Tens of thousands of retail shops are expected to close, along with probably a similar number of restaurants, as the coronavirus pandemic and the likely slow return to normal cause companies to go out of business.
For those that make it through to the other side, the result will be a lot like being thrust several years into the future.
Both industries were shifting toward a future with more takeout and at-home retail orders and a lot less dining in and shopping. The shutdown has put those trends on fast-forward, resulting in a dramatic change in the way these businesses operate.
“It can be a really painful process,” said Barry Wolfe, senior director of the National Retail Group for Marcus & Millichap. “It’s normally a four-year process that will probably happen in 90 or 80 days. To have that happen all at once is that much more painful.”
As we detailed this week in our five-part series on the long-term impact of the shutdown on restaurants, a lot of the change has focused on a shift to takeout. Even as restaurants reopen, dine-in business is unlikely to come rushing back.
Those that survive will likely be the companies that did the best job of marketing and shifting toward takeout and delivery services. Most of the restaurants that close will be full-service restaurants.
Retailers have been undergoing their own massive consumer shift. With more shopping done online, they’ve had to change their focus. Large numbers of retail shops have been closing, and companies have been filing for bankruptcy protection.
The coronavirus has sped that up. Total retail sales last month declined 8.7%. Sales declined 50.5% for clothing stores, however, 27% for furniture stores, 15% for electronics shops and 23% for sporting goods and hobby shops.
All of those numbers are probably worse in actuality, given large closures of many traditional retailers and the fact that all that decline came in the back half of the month.
A report earlier this week by UBS suggested that 100,000 retail stores could close by 2025. “We believe COVID-19 will accelerate this trend,” the firm said.

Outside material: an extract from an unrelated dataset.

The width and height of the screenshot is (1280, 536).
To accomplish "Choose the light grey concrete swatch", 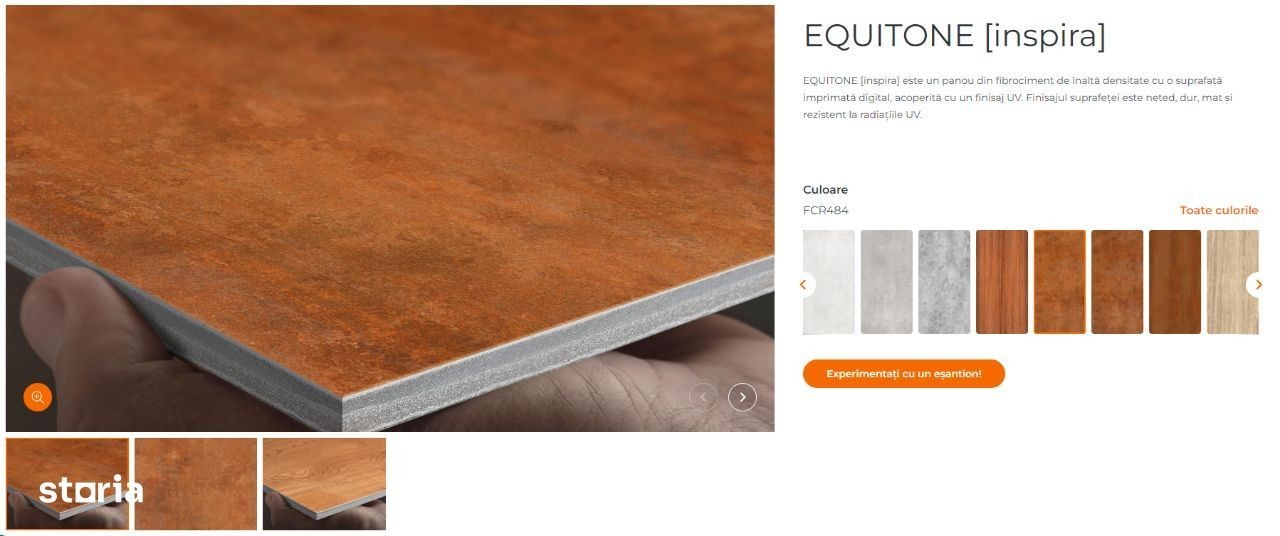I will (887, 282).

Smaller retailers are particularly vulnerable, while large-scale companies such as Walmart, Target and Costco could benefit and lower-cost retailers such as TJ Maxx will also survive. Traditional department stores such as JC Penney and Macy’s seem especially vulnerable.
Malls could be negatively affected, too: UBS suggested that 100 malls could close.
In other words, the retail environment will undergo an overhaul.
“You’re going to see some increases in vacancy,” Wolfe said. “That’s a given. There’s going to be a fair number of operators that don’t make it, and a decent number of franchise operators that don’t make it. But some of those will be gobbled up by larger operators.”
All of that has some clear implications for restaurants that are still in operation. They’ll likely have smaller dining rooms and far more robust takeout businesses than they once did, but the weakened retail traffic they had before the pandemic will be weaker still—if for no other reason than because a lot of retail locations will be closed—and maybe entire malls.
To be sure, the real estate environment will be friendlier to those companies that are in expansion mode, as Chipotle Mexican Grill reminded us this week.
Yet it will be a vastly different consumer environment once things return to normal.